I’m getting ready to take a computer down to Computer Recycle Day at the local Local and I don’t want to let go. That’s the last 5.25“ floppy drive I’ll ever see, dammit! And that means that the four drawers of 5.25” floppies can go out with the moldy pasta salad next Wednesday. It turns out the drawers fit CDs perfectly, so that’s not a complete loss. Come on, let’s face it, it’s not a loss at all. I have not hooked that machine up in the six years that I’ve lived here. I seriously don’t know if it’s even a Pentium processor; it could be the last of the 486s. Geez. No, it was a Pentium, but it was like a 333MHz Pentium. I just had a grief-induced flashback of the doof in the next cube saying, “I coulda got ya a 500MHz for the same price.
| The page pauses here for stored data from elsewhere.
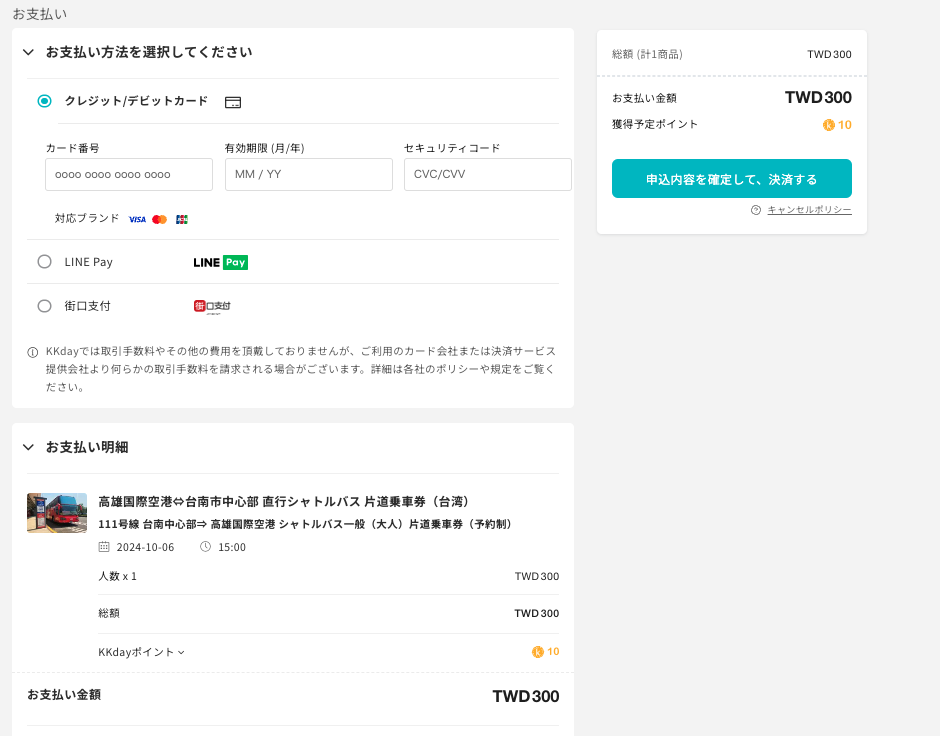Click the calendar icon next to 2024-10-06
This screenshot has width=940, height=736.
pyautogui.click(x=104, y=547)

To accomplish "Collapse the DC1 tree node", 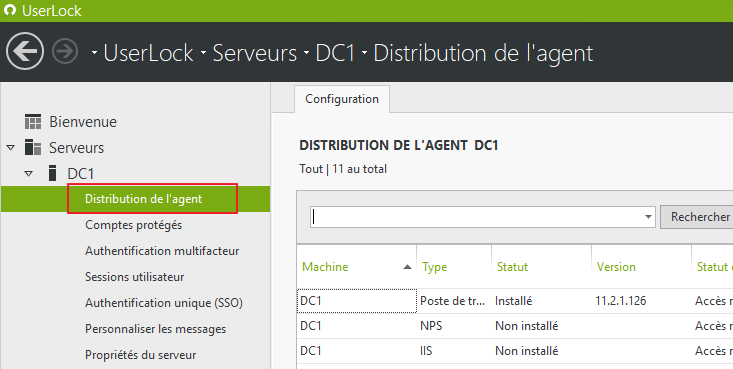I will [x=29, y=174].
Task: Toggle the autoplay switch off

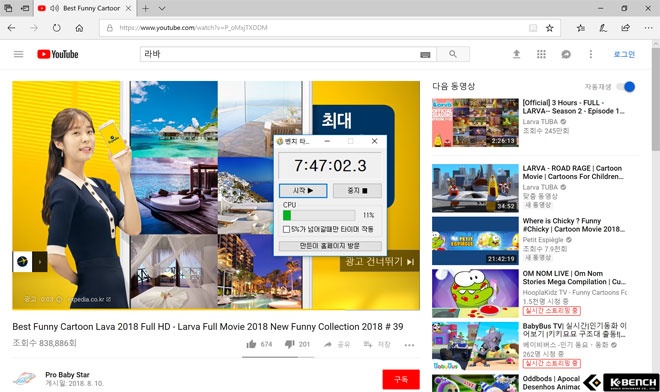Action: tap(626, 87)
Why didn’t you tell me you were looking for a new computer?” Because I wouldn’t buy a bag of Fritos from you without checking the seal; that’s one reason. It also has a tape machine in the front that got obsoleted when I went from 6GB to 40GB hard drives (the tape machine would do 8GB on a tape and there was no way in hell I was going to do multiple-tape backups--they were about thirty bucks a piece).
So, even though this forty-pound tower with outriggers is full of rilly, rilly cool stuff that not everyone had at the time, the point of today’s exercise is to keep it from landing in the landfill and poisoning our drinking water.
There’s a comic seen in one of Casteneda’s books where Don Juan is getting all over Carlos for his attachment to the accoutremma of his daily life. He turns to Don Genero and says, “Yes, Carlos even says goodbye to his turds before he flushes them.”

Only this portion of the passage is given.